The best way I've found to deal with it is to make sure that components are all doing small pieces of work and working together. Don't let components get out of control and handling all sorts of things that could be handled by separate components. Let the Sprite component just load images, check the Player's state and update with the right image. If you need Animation scrap the Sprite managing anything other than loading and Drawing and let the Animation query the Player's state and tell the sprite to play back certain images at a certain speed. This is a rough example but I think it highlights how to deal with components working together in one object.

Another practice that helps is having a GameManager entity that has a series of scripts for managing the game state of the scene.

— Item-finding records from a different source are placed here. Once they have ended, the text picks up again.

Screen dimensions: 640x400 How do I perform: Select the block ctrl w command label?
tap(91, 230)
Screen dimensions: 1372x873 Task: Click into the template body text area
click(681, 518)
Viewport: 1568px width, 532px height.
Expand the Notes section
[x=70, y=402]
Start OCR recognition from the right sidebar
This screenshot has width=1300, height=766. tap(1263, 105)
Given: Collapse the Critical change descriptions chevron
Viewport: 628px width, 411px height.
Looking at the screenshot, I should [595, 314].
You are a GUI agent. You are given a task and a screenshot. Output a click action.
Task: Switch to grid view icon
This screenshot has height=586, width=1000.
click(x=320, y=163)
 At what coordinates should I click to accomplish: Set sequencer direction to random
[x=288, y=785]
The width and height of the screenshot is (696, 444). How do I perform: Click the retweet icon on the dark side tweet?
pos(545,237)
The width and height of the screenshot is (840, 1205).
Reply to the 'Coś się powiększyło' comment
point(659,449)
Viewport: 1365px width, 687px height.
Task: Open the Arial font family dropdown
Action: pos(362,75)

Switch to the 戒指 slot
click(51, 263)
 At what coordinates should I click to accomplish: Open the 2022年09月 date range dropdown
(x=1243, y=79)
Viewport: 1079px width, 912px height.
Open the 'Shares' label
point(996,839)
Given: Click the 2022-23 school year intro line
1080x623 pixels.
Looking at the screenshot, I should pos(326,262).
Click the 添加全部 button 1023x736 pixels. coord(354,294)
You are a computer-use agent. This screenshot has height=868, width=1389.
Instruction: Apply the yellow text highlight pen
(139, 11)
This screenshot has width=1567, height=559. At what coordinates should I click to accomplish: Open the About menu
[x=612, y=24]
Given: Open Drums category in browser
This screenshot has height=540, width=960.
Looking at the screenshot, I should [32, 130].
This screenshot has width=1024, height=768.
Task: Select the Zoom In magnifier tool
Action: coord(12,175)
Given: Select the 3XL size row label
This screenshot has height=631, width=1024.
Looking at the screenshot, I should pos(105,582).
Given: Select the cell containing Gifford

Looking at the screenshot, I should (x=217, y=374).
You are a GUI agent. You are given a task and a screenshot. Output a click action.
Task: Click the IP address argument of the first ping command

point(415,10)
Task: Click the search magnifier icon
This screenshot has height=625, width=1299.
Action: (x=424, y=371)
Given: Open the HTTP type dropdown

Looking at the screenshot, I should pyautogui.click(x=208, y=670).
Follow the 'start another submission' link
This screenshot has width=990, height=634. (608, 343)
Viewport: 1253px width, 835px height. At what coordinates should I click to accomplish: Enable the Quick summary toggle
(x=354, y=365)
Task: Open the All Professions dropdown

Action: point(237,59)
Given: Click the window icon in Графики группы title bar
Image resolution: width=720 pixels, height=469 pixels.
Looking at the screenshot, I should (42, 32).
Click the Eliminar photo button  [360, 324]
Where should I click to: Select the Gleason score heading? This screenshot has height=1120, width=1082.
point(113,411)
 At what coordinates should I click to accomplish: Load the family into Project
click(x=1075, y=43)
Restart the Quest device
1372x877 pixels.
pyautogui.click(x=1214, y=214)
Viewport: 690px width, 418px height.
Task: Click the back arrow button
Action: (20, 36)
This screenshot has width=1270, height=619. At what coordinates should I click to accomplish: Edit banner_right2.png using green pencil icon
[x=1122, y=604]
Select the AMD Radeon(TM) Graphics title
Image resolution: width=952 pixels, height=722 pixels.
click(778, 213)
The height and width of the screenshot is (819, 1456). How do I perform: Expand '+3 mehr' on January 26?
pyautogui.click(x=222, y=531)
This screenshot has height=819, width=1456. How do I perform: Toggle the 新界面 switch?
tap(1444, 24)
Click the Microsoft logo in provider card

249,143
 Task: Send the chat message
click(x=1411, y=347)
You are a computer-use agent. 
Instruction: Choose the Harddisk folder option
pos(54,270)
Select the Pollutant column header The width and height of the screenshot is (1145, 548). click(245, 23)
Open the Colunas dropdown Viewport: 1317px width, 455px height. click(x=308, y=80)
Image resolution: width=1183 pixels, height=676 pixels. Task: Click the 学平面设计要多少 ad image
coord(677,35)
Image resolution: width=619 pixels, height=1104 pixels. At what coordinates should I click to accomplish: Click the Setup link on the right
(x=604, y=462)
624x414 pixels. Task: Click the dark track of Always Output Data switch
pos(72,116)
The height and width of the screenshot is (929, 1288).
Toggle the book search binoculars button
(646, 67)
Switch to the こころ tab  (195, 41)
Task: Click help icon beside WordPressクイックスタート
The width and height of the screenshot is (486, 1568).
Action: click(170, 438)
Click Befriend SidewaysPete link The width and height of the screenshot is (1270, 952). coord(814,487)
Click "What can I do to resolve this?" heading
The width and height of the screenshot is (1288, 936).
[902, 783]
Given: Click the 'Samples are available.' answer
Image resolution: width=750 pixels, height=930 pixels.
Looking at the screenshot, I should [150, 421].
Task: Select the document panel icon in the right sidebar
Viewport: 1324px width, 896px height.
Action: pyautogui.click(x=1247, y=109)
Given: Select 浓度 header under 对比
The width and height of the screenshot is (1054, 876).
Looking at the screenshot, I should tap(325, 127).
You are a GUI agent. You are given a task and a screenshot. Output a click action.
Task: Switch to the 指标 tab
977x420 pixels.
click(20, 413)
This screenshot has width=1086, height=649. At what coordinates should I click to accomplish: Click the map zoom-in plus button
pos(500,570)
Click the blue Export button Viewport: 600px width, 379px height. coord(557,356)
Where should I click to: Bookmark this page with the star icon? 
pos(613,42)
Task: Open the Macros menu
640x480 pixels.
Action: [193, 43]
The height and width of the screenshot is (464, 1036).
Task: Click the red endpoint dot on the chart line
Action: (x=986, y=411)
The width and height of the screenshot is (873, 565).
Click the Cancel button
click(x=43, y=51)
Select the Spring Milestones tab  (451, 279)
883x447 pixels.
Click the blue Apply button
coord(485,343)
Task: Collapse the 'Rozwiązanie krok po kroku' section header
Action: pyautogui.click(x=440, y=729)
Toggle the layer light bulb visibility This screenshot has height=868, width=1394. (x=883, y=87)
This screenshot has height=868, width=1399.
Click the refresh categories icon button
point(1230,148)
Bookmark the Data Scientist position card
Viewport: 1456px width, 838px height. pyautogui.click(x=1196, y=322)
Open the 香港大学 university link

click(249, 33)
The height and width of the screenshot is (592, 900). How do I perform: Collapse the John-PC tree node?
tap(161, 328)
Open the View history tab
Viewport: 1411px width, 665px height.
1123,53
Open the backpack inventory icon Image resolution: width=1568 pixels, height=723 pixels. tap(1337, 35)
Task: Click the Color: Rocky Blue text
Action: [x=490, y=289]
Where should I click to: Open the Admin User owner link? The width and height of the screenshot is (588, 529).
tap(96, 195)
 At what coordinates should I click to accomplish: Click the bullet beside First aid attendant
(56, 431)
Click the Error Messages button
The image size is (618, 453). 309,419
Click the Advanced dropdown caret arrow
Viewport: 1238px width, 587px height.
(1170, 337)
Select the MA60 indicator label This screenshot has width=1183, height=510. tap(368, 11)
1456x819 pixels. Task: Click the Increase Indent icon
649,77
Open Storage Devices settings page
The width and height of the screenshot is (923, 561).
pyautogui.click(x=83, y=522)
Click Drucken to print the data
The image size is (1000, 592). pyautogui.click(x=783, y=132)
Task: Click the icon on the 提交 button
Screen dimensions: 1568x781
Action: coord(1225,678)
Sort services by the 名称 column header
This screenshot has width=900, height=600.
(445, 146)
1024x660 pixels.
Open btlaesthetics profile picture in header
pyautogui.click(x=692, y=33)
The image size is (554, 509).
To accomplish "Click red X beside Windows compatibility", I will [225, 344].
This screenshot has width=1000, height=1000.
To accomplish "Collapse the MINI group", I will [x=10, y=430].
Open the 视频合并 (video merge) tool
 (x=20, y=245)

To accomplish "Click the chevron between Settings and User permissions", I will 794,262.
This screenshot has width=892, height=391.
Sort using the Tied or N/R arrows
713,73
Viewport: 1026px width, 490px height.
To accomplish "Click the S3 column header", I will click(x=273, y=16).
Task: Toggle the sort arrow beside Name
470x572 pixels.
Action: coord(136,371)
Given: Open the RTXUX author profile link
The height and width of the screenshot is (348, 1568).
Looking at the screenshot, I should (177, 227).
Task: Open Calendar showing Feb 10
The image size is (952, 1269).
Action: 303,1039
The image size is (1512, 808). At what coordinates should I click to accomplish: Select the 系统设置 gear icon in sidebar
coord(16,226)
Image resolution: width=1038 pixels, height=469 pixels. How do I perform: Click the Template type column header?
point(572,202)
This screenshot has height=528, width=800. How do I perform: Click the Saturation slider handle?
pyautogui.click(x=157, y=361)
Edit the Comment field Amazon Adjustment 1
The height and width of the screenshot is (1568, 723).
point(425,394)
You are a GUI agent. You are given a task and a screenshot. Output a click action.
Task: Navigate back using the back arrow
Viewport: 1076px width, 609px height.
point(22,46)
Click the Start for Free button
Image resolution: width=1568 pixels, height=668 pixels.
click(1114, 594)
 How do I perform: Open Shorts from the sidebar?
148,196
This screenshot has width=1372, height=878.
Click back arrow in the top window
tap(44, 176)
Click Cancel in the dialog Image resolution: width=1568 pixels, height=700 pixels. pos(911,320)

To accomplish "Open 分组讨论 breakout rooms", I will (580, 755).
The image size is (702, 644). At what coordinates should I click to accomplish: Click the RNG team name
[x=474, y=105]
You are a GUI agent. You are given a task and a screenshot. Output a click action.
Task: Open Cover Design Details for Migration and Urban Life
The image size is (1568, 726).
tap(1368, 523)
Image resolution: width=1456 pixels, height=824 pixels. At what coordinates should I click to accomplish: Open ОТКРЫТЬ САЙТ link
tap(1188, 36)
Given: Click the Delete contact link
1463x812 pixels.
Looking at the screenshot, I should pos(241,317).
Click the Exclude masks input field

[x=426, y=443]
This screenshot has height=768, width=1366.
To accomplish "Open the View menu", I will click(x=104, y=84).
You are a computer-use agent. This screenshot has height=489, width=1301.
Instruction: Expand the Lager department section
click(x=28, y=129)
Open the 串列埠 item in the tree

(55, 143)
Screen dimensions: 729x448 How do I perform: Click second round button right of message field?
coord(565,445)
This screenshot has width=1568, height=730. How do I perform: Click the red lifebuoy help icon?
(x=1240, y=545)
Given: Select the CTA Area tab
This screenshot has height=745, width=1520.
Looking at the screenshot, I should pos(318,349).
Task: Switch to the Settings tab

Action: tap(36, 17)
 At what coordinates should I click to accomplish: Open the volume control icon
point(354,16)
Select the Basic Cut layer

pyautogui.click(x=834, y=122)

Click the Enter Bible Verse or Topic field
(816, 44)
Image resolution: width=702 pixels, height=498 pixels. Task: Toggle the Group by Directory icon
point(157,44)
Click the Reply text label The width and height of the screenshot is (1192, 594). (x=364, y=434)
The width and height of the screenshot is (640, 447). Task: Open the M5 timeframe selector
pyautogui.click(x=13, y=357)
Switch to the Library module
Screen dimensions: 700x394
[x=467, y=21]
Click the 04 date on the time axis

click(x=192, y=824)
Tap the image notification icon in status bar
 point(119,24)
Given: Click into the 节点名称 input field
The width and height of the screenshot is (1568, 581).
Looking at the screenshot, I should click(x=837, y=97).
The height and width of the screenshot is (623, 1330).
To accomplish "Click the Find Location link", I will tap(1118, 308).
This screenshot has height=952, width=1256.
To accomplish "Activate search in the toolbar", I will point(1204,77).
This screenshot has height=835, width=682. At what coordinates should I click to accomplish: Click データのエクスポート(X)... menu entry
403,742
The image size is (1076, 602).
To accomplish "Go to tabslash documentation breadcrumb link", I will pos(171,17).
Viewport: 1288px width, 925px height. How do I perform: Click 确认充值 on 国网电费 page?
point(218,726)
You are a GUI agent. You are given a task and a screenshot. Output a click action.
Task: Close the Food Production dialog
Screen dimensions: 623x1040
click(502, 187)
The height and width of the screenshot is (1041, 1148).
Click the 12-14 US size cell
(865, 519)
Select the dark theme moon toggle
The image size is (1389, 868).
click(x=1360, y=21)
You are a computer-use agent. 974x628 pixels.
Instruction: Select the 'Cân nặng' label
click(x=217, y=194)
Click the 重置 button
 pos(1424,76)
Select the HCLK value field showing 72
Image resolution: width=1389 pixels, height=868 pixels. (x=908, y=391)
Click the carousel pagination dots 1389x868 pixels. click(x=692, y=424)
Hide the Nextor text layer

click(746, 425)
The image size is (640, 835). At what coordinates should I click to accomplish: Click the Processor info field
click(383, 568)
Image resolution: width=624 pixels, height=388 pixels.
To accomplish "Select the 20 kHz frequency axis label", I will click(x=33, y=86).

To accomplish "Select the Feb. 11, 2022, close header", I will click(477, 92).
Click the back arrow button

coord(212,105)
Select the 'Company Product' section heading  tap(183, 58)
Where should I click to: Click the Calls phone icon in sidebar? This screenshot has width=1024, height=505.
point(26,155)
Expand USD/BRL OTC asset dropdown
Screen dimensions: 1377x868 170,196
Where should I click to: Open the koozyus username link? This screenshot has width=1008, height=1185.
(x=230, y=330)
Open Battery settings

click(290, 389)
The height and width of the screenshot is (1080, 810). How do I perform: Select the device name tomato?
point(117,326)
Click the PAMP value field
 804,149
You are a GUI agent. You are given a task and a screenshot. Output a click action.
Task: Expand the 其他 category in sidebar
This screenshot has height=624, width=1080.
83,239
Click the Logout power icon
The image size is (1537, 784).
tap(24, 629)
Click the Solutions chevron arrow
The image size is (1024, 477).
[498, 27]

You don't necessarily want the GameManager to control much game logic as that should mostly be up to the components but it should act as a wingman for all of the components to let them know about the state of the game as a whole. Don't be afraid to have static data either. It's not awful to call something like Enemy.GetEnemies() or GameManager.GetState()

It's a good idea to check out some projects written in Unity or another engine to see how they're organized. I know you're dealing with the Engine not just the Game but I can link you to some projects of mine that I think are fairly well organized.

A game written in my engine: https://github.com/FlannelViolin/Checkers

A game written in Unity (links directly to scripts): https://github.com/Honeybunch/Ebolinator2014/tree/master/Assets/EbolinatorScripts

Polymorphism and Dependencies are your friends; very powerful friends. Design with them, not against them.